模型侧,我最看 PSI 和 AUC 周跌幅:PSI>0.1 就自动触发‘影子模型’对比,连续两周 AUC 下跌 3% 直接灰度回滚,避免‘沉默漂移’。同时把 GPU 利用率控制在 75% 以下,给突发流量留 25% 缓冲,防止算力债拖垮 Q4 预算。

数据侧,核心盯‘回流数据有效占比’和‘标注一致性 κ 值’。国内厂商常忽略回流清洗,导致 30% 脏数据拖垮模型,我要求有效占比≥90%,并把 κ<0.85 的标注包自动打回二次标注,否则不进训练集。

用户侧,30 日留存必须跑赢行业 75 分位且实验组提升≥2% 才算模型正向;同时负向反馈率按人群下钻,未成年人投诉>0.1% 立即下线重审,这是去年《未成年人网络保护条例》的硬性要求。

商业合规侧,边际毛利率≥15% 才允许扩大灰度;所有模型版本在上线前 48h 把《算法安全自评报告》同步到法务,备案号变更 0 延迟,防止网信办抽检罚款。

这四类指标全部写进 PRD 的‘长期健康’章节,和短期 ROI 一起进入周报,由我来背指标,研发、运营、法务三方共担,确保模型跑得久、跑得稳、跑得合法。
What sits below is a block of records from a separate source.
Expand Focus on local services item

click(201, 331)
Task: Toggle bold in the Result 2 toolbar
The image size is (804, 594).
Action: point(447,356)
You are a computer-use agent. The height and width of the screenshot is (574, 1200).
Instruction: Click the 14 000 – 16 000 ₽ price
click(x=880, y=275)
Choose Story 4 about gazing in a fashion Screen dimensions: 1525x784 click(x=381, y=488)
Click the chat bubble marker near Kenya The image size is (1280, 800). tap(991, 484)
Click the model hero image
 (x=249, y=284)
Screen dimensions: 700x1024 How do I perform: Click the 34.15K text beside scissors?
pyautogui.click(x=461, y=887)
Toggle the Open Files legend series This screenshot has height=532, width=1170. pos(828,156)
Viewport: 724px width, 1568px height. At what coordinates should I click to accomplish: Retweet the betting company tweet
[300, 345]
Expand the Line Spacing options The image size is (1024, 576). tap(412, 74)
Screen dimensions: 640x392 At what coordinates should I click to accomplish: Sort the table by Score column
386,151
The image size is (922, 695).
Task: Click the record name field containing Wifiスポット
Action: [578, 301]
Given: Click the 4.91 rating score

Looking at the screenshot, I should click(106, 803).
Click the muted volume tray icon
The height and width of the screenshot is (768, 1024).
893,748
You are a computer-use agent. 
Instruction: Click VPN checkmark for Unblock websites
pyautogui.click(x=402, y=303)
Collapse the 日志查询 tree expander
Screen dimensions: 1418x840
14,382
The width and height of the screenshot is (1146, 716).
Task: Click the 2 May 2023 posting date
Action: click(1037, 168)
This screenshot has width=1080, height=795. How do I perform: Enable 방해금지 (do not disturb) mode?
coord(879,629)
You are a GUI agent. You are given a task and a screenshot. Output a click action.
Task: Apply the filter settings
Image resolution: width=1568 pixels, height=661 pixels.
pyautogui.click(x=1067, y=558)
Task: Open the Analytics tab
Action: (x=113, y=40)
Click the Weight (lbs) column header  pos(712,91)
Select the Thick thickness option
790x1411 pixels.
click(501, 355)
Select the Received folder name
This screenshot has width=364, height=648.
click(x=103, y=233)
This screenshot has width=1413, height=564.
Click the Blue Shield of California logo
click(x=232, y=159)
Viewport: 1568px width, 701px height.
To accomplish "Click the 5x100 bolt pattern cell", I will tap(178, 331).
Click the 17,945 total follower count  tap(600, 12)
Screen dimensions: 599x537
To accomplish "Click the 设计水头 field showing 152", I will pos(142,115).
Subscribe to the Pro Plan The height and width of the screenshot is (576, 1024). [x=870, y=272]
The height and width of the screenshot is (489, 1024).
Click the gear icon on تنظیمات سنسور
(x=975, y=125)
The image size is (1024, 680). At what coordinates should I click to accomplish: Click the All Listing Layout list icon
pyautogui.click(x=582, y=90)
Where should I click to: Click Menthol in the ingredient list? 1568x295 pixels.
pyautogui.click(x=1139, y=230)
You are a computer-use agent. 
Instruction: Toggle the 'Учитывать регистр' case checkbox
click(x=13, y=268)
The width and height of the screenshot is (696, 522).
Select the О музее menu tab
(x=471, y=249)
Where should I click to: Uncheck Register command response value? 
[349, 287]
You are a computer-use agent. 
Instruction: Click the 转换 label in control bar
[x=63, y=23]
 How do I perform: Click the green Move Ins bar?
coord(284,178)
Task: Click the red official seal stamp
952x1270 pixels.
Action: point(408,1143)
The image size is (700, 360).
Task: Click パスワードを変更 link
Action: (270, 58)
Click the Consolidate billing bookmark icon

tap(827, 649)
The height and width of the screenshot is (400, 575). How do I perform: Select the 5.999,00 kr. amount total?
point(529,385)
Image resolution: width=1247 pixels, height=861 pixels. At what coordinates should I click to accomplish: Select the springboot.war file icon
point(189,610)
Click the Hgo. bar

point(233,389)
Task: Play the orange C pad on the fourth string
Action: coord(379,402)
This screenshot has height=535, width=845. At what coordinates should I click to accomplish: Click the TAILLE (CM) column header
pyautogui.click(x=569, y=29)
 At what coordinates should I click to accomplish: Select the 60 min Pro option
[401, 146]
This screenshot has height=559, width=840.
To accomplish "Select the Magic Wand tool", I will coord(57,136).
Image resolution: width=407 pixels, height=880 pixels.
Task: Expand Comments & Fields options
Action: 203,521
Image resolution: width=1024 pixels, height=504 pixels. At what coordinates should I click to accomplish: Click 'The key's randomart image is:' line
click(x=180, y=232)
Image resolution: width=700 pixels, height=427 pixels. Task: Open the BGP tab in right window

”

拓展思考

  1. 如何把“长期健康”写进 OKR:
    O:打造可持续 3 年的推荐模型体系;KR1:PSI≤0.1 连续 4 个季度;KR2:30 日留存提升 5% 且负向投诉下降 30%;KR3:算力成本占收入比下降 8%。用“季度”而非“月”考核,防止团队刷短期指标。

  2. 国内监管升级后的新增指标:
    2024 年起生成式 AI 需披露“训练数据规模+来源”,可提前设计“数据血缘可视化”看板,一键导出 CSV 供监管抽查,把合规成本前置到产品流程。

  3. 组织保障:
    建议设“模型稳定性运营”岗位,双线汇报给产品和技术,KPI 就是 PSI、AUC 跌幅、投诉率,避免技术只盯 QPS、产品只盯 GMV 的割裂。